22 outubro 2013

entardecer



Tinha nove anos. Era a hora do jantar, na sala dos móveis Arte Nova. A mesa de toalha branca bordada, coberta de cristais, e à minha frente um prato de canja com um raminho de hortelã. Tinha sido feita no fogão a lenha, na cozinha enorme e antiga, e cheirava que era uma beleza.
E de súbito aquela tristeza que me nascia ao fim do dia, sem razão - a não ser, talvez, uma saudade do sol.

Hoje, ao ouvir os primeiros acordes da canção "Die Stille Stadt", de Alma Mahler, acreditei que ela também sentia uma irreprimível vontade de chorar quando lhe punham à frente uma canja com hortelã, deliciosa, numa mesa rica ao fim da tarde.

8 comentários:

CCF disse...

Sinto tal e qual! Mesmo sem a canjinha :)
~CC~

Helena Araújo disse...

:)
Mesmo agora, "depois de velha", me impressiono quando essa súbita nostalgia se apodera de mim. E é sempre à hora do sol-pôr.

Rita Maria disse...

As pessoas parece qe querem ser infelizes caramba - estou farta de vos dizer que se tirarem a hortelã já não há cá lugar a tanta melancolia.

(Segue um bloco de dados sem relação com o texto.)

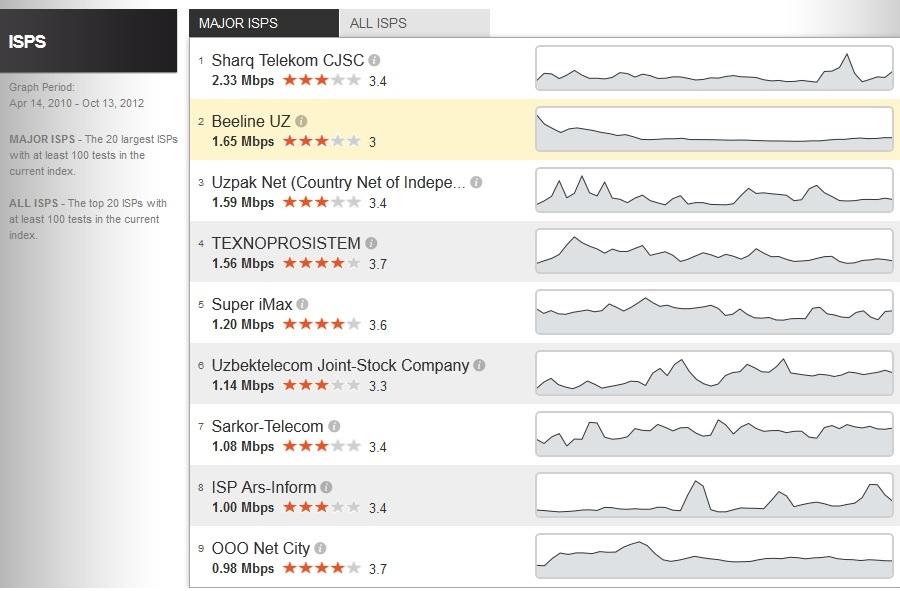Click info icon next to Super iMax
The height and width of the screenshot is (591, 900).
(302, 304)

(alguns compositores e cantores isolados podem continuar a comer canja com hortelã, para que não se percam certas tristezas especialmente bonitas)

Helena Araújo disse...

Hahahahaha, Rita.

(Neste caso, não sabes o que é bom!)

Gi disse...

Helena, já sentias a tristeza do crepúsculo aos 9 anos? Criança precoce. Comigo isso só começou muito mais tarde. Felizmente já passou.

Helena Araújo disse...

Sim, era muito precoce, eu...
Às vezes ainda me dá. Sou muito serôdia, eu... ;-)

margarete disse...

uso e abuso deste poema:

Não sei quem, nem em que lugar,
mas alguém me deve ter morrido.
Senti essa morte num arrepio da tarde.
Qualquer amigo, um dos vários
que não conheço e só a poesia
sustenta. Talvez a morte fosse
outra: um pequeno réptil
no sol súbito e quente de Março
esmagado por pancada certeira;
um cão atropelado por um bruto
que, ao volante, se julga um deus
de arrabalde, com sucesso garantido
junto de três ou quatro putas de turno.
Talvez a de uma estrela, porque também
elas morrem, também elas morrem.


EUGéNIO DE ANDRADE
in Os Sulcos da Sede, 2001


Helena Araújo disse...

margarete, obrigada - belíssimo poema.